Un régal que ce festival.
Bonne lecture
Jean-Pierre Hané
LES MENTEURS – de Julien Guyomard
Mise en lecture : Julien Guyomard
Avec : Julien Cigana, Agnès Ramy, … (en cours)
Dans un monde post-apocalyptique , un groupe d’individu s’est réuni en communauté pour résister par rapport au zombies qui se rapprochent , les encerclent et les assiègent. Mais ceux-ci ne sont pas les monstres que l’on croit, on découvre leur réalité de vie, leurs besoins… alors on les utilise d’abord, on les exploite ensuite mais l’un d’entre eux se pose en grain de sable dans le système, alors tout se remet en question.
ENCORE UN MOT
Avignon c’est aussi le temps des présentations et des lectures de compagnies qui présentent leurs projets à venir. Celui est très enthousiasmant. La compagnie Scena Nostra depuis plusieurs années s’intéresse à notre société et par des écritures fictionnelles innovantes nous repositionnent souvent dans ce que nous fabriquons pour notre avenir. Cette année à travers l’allégorie des zombies, Julien Guyomard, s’attelle aux problèmes des réfugiés, de l’étranger, de l’intégration de l’autre dans notre système social. Il dénonce la valeur dominante de la méritocratie par une allégorie hilarante sur les « Zombies ». C’est un vrai régal d’intelligence, d’impertinence et de réflexion qui promet de donner un très beau résultat final. Ils sont en recherche de production, de co-production, de résidences. C’est une compagnie à suivre avec grand intérêt. Un auteur à la plume trempée dans la justice et la générosité.

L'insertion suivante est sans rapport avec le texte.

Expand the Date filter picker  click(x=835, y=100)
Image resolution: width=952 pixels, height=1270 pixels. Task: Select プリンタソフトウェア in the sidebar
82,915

SIX de Flip Fabrique et Jamie Adkins
Mis en scène de Olivier Lépine
Avec : Jamie Adkins, Jacob Grégoire, Dylan Herrera, Camille Trembaly, Méliejade Tremblay Bouchard
Ils sont cinq à recevoir une mystérieuse invitation dans cette maison abandonnée au cœur de la forêt par un jour de pluie. Cette maison va révéler les différentes personnalités de ces visiteurs qui après être passés les uns à côté des autres, trouveront le chemin d’une solidarité.
C’est un spectacle rafraîchissant, virevoltant, ingénieux, dans lequel de nombreuses disciplines circassiennes sont mises à l’honneur dans une dramaturgie loufoque et tendre.
Équilibrisme, jonglerie, fildefériste, acrobatie, trempoline, on n’en finit pas de dénombrer les qualités de ces 5 circassiens qui nous transportent dans un monde dont on oublie la réalité temporelle pour s’échapper vers un jardin du bonheur des yeux. C’est un rendez-vous familial dès le plus jeune âge dont on ne saurait se priver. Pousser la porte de cette maison de tous les possibles, vous ne le regretterez pas.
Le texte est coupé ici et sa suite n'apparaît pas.